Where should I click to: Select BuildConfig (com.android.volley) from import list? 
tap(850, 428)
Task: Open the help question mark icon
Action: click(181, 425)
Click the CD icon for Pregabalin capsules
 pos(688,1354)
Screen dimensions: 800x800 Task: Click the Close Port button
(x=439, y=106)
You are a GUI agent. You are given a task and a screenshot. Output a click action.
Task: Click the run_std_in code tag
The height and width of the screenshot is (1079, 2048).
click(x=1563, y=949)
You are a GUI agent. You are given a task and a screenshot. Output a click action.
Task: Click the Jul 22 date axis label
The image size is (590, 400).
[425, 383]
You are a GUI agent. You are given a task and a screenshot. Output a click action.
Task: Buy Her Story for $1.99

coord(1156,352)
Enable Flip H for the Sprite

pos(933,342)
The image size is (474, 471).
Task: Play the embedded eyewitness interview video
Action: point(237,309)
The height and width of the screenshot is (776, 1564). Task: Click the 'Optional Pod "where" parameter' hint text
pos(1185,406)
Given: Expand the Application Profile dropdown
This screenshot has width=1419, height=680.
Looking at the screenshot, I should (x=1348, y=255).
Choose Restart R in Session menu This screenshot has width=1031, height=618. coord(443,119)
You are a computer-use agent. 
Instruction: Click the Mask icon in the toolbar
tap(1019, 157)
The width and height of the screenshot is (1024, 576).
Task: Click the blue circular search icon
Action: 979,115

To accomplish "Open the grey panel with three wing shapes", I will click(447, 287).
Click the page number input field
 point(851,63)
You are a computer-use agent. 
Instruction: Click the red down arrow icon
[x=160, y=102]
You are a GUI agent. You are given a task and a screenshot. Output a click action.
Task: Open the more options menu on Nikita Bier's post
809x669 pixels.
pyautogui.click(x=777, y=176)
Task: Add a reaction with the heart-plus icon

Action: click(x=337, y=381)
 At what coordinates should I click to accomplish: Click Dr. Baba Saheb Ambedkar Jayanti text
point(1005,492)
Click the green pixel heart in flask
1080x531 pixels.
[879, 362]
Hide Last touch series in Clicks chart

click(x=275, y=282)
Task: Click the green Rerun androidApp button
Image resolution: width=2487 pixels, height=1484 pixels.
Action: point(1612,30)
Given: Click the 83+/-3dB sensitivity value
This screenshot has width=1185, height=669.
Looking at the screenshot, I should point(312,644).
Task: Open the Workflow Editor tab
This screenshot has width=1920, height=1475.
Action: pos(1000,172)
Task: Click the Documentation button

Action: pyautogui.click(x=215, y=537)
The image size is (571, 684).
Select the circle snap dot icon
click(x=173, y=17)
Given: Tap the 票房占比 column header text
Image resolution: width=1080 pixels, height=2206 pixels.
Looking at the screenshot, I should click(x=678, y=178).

→ What needs to be done
Please print all of the data above verbatim, line for line.

→ Result of the task
Where should I click to: Select BuildConfig (com.android.volley) from import list? 
tap(850, 428)
Task: Open the help question mark icon
Action: click(181, 425)
Click the CD icon for Pregabalin capsules
 pos(688,1354)
Screen dimensions: 800x800 Task: Click the Close Port button
(x=439, y=106)
You are a GUI agent. You are given a task and a screenshot. Output a click action.
Task: Click the run_std_in code tag
The height and width of the screenshot is (1079, 2048).
click(x=1563, y=949)
You are a GUI agent. You are given a task and a screenshot. Output a click action.
Task: Click the Jul 22 date axis label
The image size is (590, 400).
[425, 383]
You are a GUI agent. You are given a task and a screenshot. Output a click action.
Task: Buy Her Story for $1.99

coord(1156,352)
Enable Flip H for the Sprite

pos(933,342)
The image size is (474, 471).
Task: Play the embedded eyewitness interview video
Action: point(237,309)
The height and width of the screenshot is (776, 1564). Task: Click the 'Optional Pod "where" parameter' hint text
pos(1185,406)
Given: Expand the Application Profile dropdown
This screenshot has width=1419, height=680.
Looking at the screenshot, I should (x=1348, y=255).
Choose Restart R in Session menu This screenshot has width=1031, height=618. coord(443,119)
You are a computer-use agent. 
Instruction: Click the Mask icon in the toolbar
tap(1019, 157)
The width and height of the screenshot is (1024, 576).
Task: Click the blue circular search icon
Action: 979,115

To accomplish "Open the grey panel with three wing shapes", I will click(447, 287).
Click the page number input field
 point(851,63)
You are a computer-use agent. 
Instruction: Click the red down arrow icon
[x=160, y=102]
You are a GUI agent. You are given a task and a screenshot. Output a click action.
Task: Open the more options menu on Nikita Bier's post
809x669 pixels.
pyautogui.click(x=777, y=176)
Task: Add a reaction with the heart-plus icon

Action: click(x=337, y=381)
 At what coordinates should I click to accomplish: Click Dr. Baba Saheb Ambedkar Jayanti text
point(1005,492)
Click the green pixel heart in flask
1080x531 pixels.
[879, 362]
Hide Last touch series in Clicks chart

click(x=275, y=282)
Task: Click the green Rerun androidApp button
Image resolution: width=2487 pixels, height=1484 pixels.
Action: point(1612,30)
Given: Click the 83+/-3dB sensitivity value
This screenshot has width=1185, height=669.
Looking at the screenshot, I should point(312,644).
Task: Open the Workflow Editor tab
This screenshot has width=1920, height=1475.
Action: pos(1000,172)
Task: Click the Documentation button

Action: pyautogui.click(x=215, y=537)
The image size is (571, 684).
Select the circle snap dot icon
click(x=173, y=17)
Given: Tap the 票房占比 column header text
Image resolution: width=1080 pixels, height=2206 pixels.
Looking at the screenshot, I should click(x=678, y=178).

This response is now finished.